We’re just beginning to explore this new corpus and still have yet to extract all the lexical features; once we do, we can use lexical features in addition to the acoustic features our classification results now rely on.

We also plan to make better use of our personality scores and to explore additional machine learning approaches such as neural nets.

It’s a huge corpus, and it’s going to take some time to learn to use all the information it contains.

This week at Interspeech, you will be presenting results of a deception-detection challenge you entered. Did you apply lessons learned from this new corpus?

For the competition, we were given a corpus very different from our own.
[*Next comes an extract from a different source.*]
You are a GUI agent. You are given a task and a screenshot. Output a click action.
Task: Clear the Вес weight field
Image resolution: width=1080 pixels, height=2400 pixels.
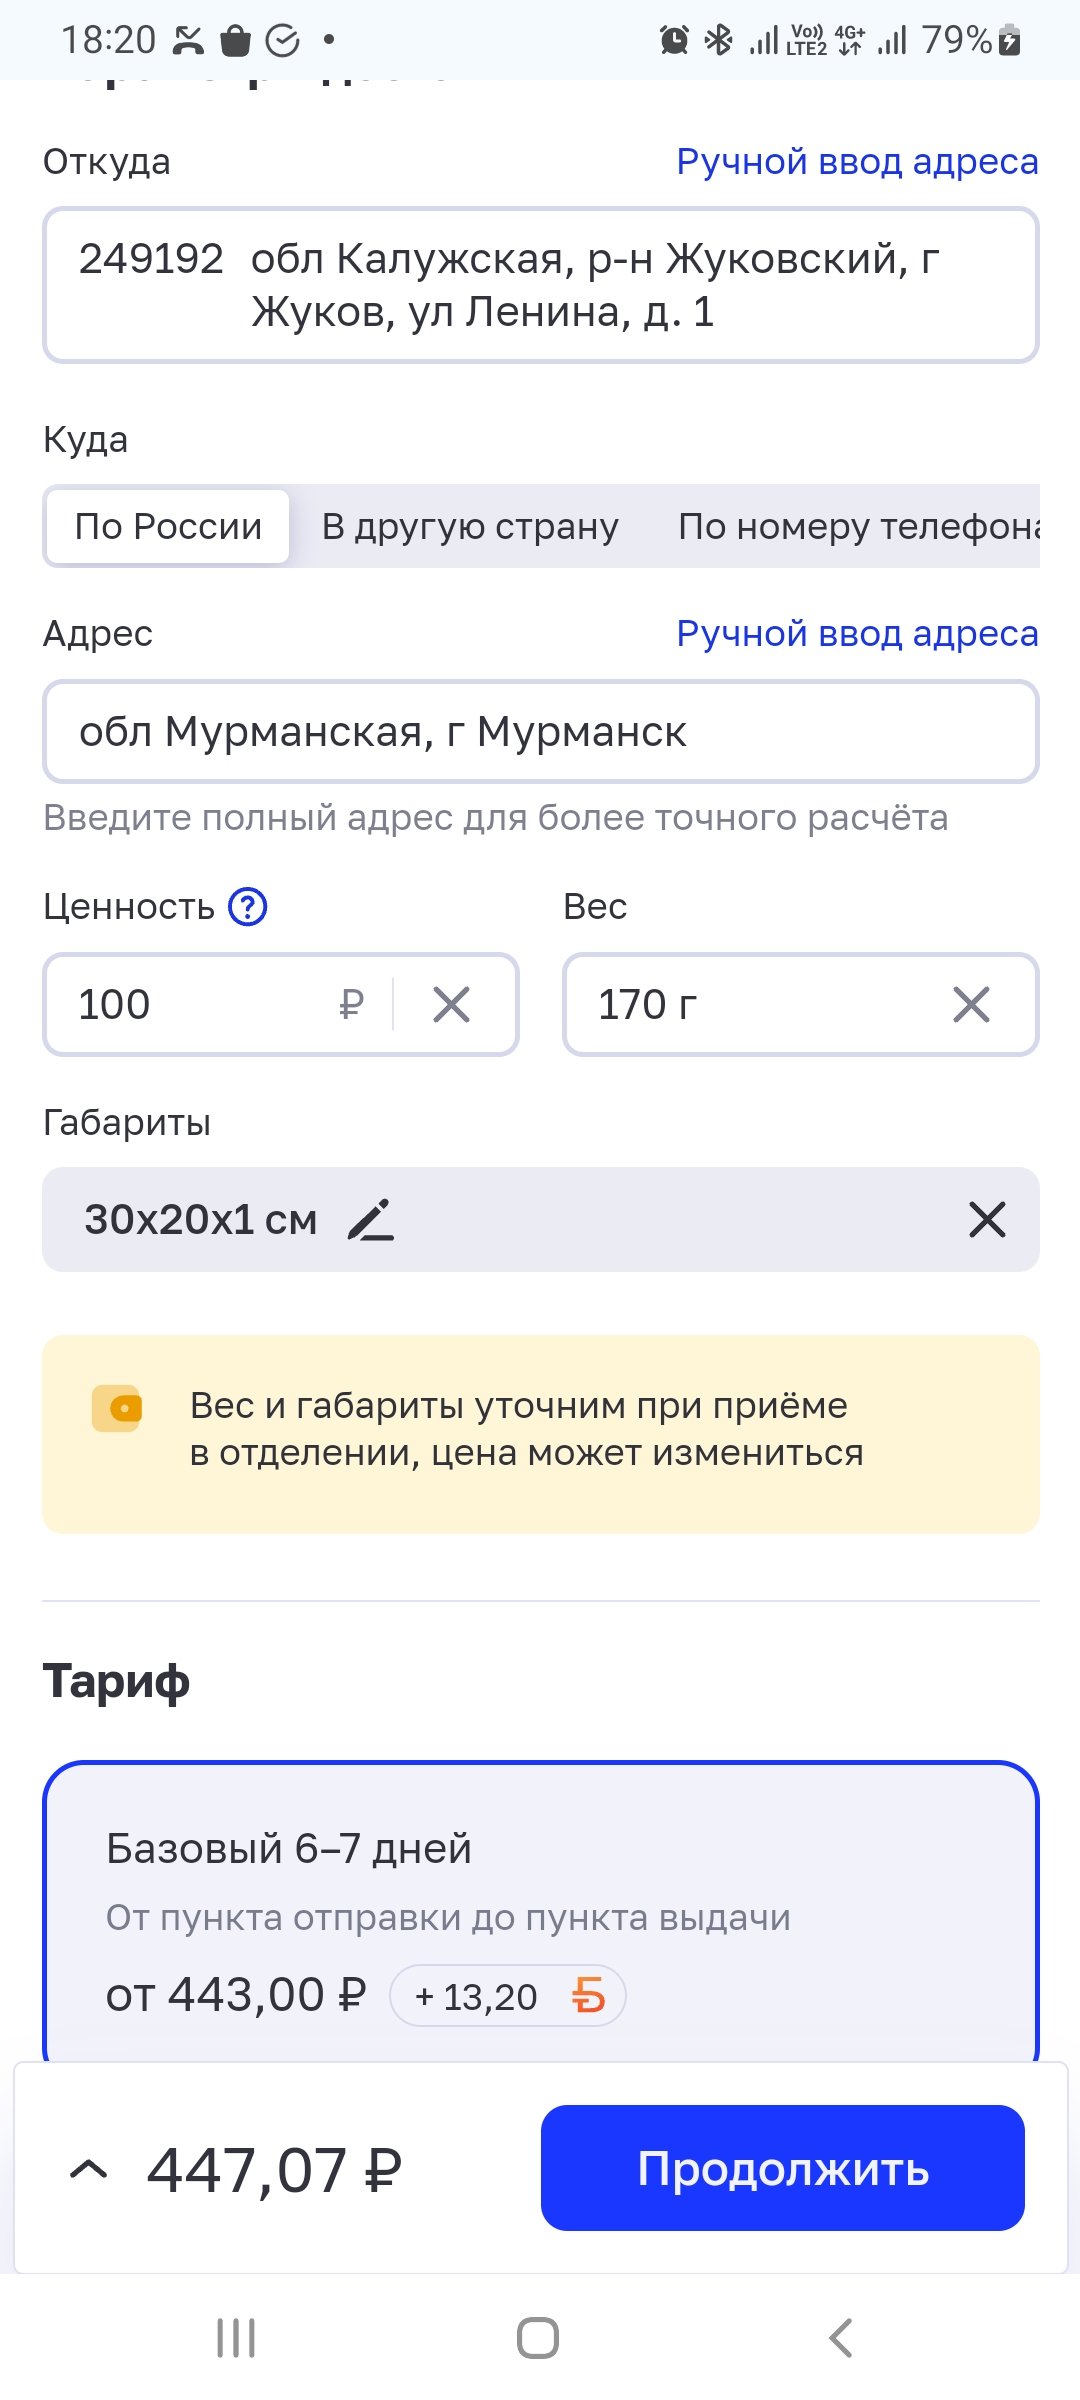click(971, 1004)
This challenge corpus was created by having students perform a task and then lie about it; students speak for much shorter turns, the vocabulary is more restricted, and the recording conditions are different. But still we wanted to see if we could train a model on our corpus and test on this challenge corpus. We found that we could, after first automatically selecting about 500 turns from our corpus that were similar to turns in the challenge corpus.

Using acoustic features, though not lexical ones, we achieved almost the same level of accuracy in detecting deception as we did when training and testing on the challenge corpus. Which was great because it showed that acoustic features do generalize to different domains and further points to the possibility of deception detection applications outside the laboratory.

How soon before we see speech used to detect deception in interrogations or to determine guilt?

We are certainly not at the stage of determining truth or lie in real world conditions based upon speech alone. However, information from speech analysis can be combined with other information such as facial expression, body gestures, and other behaviors to help interviewers recognize deceptive cues that they might not otherwise pay attention to. Since humans often rely upon unreliable cues to deception, speech analysis can help alert interviewers to better indicators of deception.

Of all technologies being developed to detect deception, speech is the most accurate, and it has many other benefits; it doesn’t require cumbersome equipment, it is less intrusive, and it can be used after the fact. And as our experiments show, we can continue to improve the accuracy of using speech to detect deception.